*** Extracted entries ***

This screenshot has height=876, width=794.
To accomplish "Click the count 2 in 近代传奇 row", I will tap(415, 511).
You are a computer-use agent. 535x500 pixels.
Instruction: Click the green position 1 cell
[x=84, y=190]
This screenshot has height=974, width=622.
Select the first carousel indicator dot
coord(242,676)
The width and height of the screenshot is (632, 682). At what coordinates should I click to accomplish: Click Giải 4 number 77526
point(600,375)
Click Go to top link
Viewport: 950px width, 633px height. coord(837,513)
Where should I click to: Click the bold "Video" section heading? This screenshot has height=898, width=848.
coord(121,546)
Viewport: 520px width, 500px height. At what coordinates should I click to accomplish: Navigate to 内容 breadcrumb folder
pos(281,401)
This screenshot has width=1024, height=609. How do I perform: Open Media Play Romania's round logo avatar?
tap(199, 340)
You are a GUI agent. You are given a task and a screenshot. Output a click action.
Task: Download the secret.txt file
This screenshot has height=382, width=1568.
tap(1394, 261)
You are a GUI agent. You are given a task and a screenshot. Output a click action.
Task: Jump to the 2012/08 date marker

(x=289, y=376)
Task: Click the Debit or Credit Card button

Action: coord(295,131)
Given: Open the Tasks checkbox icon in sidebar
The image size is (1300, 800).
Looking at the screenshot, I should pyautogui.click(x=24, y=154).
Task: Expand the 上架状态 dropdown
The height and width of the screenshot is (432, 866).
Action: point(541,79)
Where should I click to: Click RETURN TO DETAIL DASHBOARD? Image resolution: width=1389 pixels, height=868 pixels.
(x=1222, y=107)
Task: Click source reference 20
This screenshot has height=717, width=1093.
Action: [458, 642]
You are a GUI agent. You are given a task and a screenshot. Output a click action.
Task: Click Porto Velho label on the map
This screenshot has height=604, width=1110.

*** End of Extracted entries ***

## Assignment
Exact repetition of every record is required.

## Problem solution
This screenshot has height=876, width=794.
To accomplish "Click the count 2 in 近代传奇 row", I will tap(415, 511).
You are a computer-use agent. 535x500 pixels.
Instruction: Click the green position 1 cell
[x=84, y=190]
This screenshot has height=974, width=622.
Select the first carousel indicator dot
coord(242,676)
The width and height of the screenshot is (632, 682). At what coordinates should I click to accomplish: Click Giải 4 number 77526
point(600,375)
Click Go to top link
Viewport: 950px width, 633px height. coord(837,513)
Where should I click to: Click the bold "Video" section heading? This screenshot has height=898, width=848.
coord(121,546)
Viewport: 520px width, 500px height. At what coordinates should I click to accomplish: Navigate to 内容 breadcrumb folder
pos(281,401)
This screenshot has width=1024, height=609. How do I perform: Open Media Play Romania's round logo avatar?
tap(199, 340)
You are a GUI agent. You are given a task and a screenshot. Output a click action.
Task: Download the secret.txt file
This screenshot has height=382, width=1568.
tap(1394, 261)
You are a GUI agent. You are given a task and a screenshot. Output a click action.
Task: Jump to the 2012/08 date marker

(x=289, y=376)
Task: Click the Debit or Credit Card button

Action: coord(295,131)
Given: Open the Tasks checkbox icon in sidebar
The image size is (1300, 800).
Looking at the screenshot, I should pyautogui.click(x=24, y=154).
Task: Expand the 上架状态 dropdown
The height and width of the screenshot is (432, 866).
Action: point(541,79)
Where should I click to: Click RETURN TO DETAIL DASHBOARD? Image resolution: width=1389 pixels, height=868 pixels.
(x=1222, y=107)
Task: Click source reference 20
This screenshot has height=717, width=1093.
Action: [458, 642]
You are a GUI agent. You are given a task and a screenshot. Output a click action.
Task: Click Porto Velho label on the map
This screenshot has height=604, width=1110.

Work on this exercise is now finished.